Friday, November 14, 2014
Mental Parasitism -- Picking a Host
We were speaking yesterday of mental parasitism. Webster describes it like this: "A lesser known type of vampirism, mental parasitism appropriates the vibratory essence of a host for the perceived well-being of the parasite." I like that.
Yesterday, you recall, I carefully hedged my words. I was writing for a general audience, so I didn't feel I had the full dispensation to speak frankly. One hates to say too much. Today's post, however, I'm sending only to those more advanced in these things, engaged in minor borrowing all the way up to outright domination. Today on picking a host.
It should be abundantly clear that all hosts are not created equal. You have your big-boned gals and your delicate flowers. You have men strong as a horse and just as tough, then there's the general run of men, wilting wimps. They're not hard to recognize. As would be expected, delicate flowers and wilting wimps have decent enough vibratory essence, but the quantity isn't there. Gals with big bones and horse men have essence in great quantities, but so often it's tough as nails. The ideal is something in between.

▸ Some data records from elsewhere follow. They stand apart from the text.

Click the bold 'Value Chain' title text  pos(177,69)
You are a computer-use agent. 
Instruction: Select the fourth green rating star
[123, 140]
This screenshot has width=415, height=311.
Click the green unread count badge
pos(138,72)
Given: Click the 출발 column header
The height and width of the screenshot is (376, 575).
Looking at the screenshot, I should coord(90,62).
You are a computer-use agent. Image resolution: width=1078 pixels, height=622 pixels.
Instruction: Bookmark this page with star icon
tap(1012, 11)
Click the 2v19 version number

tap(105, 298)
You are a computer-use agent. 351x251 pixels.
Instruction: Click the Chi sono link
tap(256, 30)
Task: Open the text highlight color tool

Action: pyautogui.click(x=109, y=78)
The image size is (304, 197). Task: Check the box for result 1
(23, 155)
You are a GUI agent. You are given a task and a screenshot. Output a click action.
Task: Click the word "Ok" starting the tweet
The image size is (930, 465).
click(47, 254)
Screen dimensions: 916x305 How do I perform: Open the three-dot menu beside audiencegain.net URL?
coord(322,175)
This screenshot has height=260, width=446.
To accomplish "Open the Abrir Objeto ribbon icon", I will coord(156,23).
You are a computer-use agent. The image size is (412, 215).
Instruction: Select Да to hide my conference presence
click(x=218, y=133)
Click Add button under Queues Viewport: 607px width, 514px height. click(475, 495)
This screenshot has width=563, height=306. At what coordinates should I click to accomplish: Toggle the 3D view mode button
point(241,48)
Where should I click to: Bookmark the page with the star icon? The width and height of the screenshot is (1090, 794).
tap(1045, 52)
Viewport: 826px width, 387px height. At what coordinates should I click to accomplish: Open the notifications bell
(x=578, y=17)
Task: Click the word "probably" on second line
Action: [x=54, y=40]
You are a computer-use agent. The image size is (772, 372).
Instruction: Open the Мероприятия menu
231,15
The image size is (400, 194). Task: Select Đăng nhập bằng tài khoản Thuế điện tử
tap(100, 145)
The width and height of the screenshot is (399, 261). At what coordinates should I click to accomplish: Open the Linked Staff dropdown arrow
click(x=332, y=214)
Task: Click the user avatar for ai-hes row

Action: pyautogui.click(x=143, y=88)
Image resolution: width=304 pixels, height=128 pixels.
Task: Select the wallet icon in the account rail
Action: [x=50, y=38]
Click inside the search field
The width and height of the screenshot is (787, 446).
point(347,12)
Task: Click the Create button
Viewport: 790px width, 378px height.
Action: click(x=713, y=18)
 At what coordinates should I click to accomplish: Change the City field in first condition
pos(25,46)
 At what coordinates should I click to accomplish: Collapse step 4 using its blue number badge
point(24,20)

There are, of course, many times when you'll have a "Beggars can't be choosers" choice to make. At those times, with your own essence failing, you can't be picky. As I write this, as luck would have it, a guy walked by, big as a mountain and yet still wimpish. What do you do with that? Being wimpish, the essence would obviously be supple enough, and being a mountain, the quantity would be there. But is he someone you should settle for? Also take into account that he was drinking something from McDonald's. I actually turned away in revulsion, but my personal levels today are all good. I can easily afford to wait.
Part of your consideration has to be, too, your self-respect. A McDonald's drink, please! What else has he had? And when I say big as a mountain, I don't mean in the football sense, but more oafish. Attaching to him, in my opinion, would be like trolling the beach for dead whales, distasteful to anyone but candle-makers in shipping ports. But take that slender gal with the tight blue jeans and neat tangerine scarf passing by; she takes care of herself. Two or three hosts like her would easily equal one mountain man, and be much more pleasing. That I could respect.
A key consideration in selecting a good host is also the setting. These things take time. My mountain McDonald's guy -- already with strikes against him -- was in motion, passing by. How terrible to try to latch on to his essence; there he goes! It couldn't be done to any satisfaction. What kind of lock would you get? You tell me! You wouldn't get any lock! It'd be like charging your phone three seconds at a time. In terms of your own essence, you'd waste as much as you gained, zero sum or worse.
Tangerine scarf was in motion as well, but she was headed for a chair or desk, making her a better possibility. But if you need two or three tangerines to equal one mountain, again, this is something to plan for. Say you've connected, gotten what there is, then spill some in disconnecting, only to end up vainly scouting for a new host, maybe you should've stayed home and chilled. It's important to have the vibratory essence, don't get me wrong, but no one wants to chase rainbows and only come up with rain.
That brings us to another key point, which we could easily move to the top. Goals. There's mixed feelings on this, with so many driven by selfishness or the thrill of the chase. I myself am not a fan of "topping off," which I think is undisciplined. Lack of discipline, nothing positive there! I've known some very undisciplined parasites. Generally young, they always think more is better. They think they can live like the devil and avoid questions forever as to what's going on. No! Loose lips sink ships, as we've all heard. Next thing, we're locked up in the state pen and a few of us with immunity are testifying before Congress. As an aside, I'd like to drain the essence of a few of those Republican bastards, honestly to the point that they're rolling helplessly on the floor, twitching and babbling. Or just twitching, since they've been babbling all along.
What I want to say on this point, topping off, is to quote a sign at the restaurant: "Take all you can eat, but eat all you take." Get the parallel? Life is a system of give and take, but if you take more than you need, that's despoiling our shared resources. It's irresponsible, whether you're at the KFC buffet, gorging yourself on their halfwit food (physical), or at the Miss America pageant, gorging yourself on the swimsuit competition (vibratory). My advice: Pick the gal from your own state and leave the others. Of if there's more than one parasite from your state present, go halvsies and split a few judges.